妄想小説
恥辱秘書
第十八章 切迫した吹き替え編集
八
「専務、拙い事になりました。」
内密な話があるとやってきた芳賀の暗く蒼褪めた顔を見た長谷部は只ならぬものを感じた。
「ま、まさか・・・。」
「怖れていたことが起きてしまったのです。この執務室の映像が流出してしまったようです。」
「な、何だって・・・。」
長谷部の顔からも血の気がすうっと引いていった。
「で、・・・、どんな・・・、どんな映像なんだ。」
芳賀は、一瞬間を置いて、顔を上げ、長谷部の覚悟を確認するかのように見つめてから、ゆっくりと吟味しながら言葉を口にした。
「私の口から申し上げるのは、憚られるのですが・・・。誤解のないように先に申し上げますが、あくまでも、これは客観的にみて、どう見えたかということでご了解頂きたいのです。・・・。せ、専務が、秘書にセクハラを強要しているようにしか見えない映像でした。」
「セクハラ・・・。セクハラって、どういう事だ。お前、観たのか。」
長谷部は撮られてしまった映像を想像しながらも、自分からは言い出すことが出来ない。
「は、極、一部だけですが。専務が秘書の子に、下着を取るように命じているように見えました。」
「そ、それだけか。」
「その男は、その先も続きがあると言っておりました。イッテしまうところまでしっかり映っているからとその男は話しておりました。」
「ああ、何と言うことか。」
長谷部はがっくりうな垂れてしまっていた。その表情を芳賀は密かに窺がいながら確認していたのだった。
芳賀はその後、練りに練ったシナリオを長谷部に言い聞かせたのだった。話を受けたのは、接待を言い付かったN社の沢村部長の知り合いとのこと。購買部長となると、いろいろな伝を持っていて、裏のルートについても明るいこと。その男はその道の男らしいということ。

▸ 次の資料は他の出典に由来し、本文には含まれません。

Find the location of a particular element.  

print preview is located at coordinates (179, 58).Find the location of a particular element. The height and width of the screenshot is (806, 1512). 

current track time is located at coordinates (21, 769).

その男もあるルートからビデオ映像を入手して、沢村部長の知り合いではないかと思い、確認してみて、長谷部であることを知ったという事。自分はあくまでも何かを脅迫するつもりではないが、このビデオが流れていけば、所詮、そういう事態になるであろうこと。その前に、このビデオを内密に買い取って欲しいと言っている事。芳賀は、今、上手く交渉して買い取ってしまわなければ、専務に取っても、会社にとっても命取りになるということを強調した。その上で、会社内外に秘密を広げない様にする為、この交渉事は自分に一任して欲しい事、交渉の為に自分を専務特命業務担当の部長職に任命して欲しい事、急な出金に対応出来るように、領収書不要の特別施策枠のコーポレートカードを自由に使えるようにして欲しいことを、半ば要求するように長谷部に願い出たのだった。そして、その芳賀の申し出は、長谷部に取っても渡りに舟だったのだ。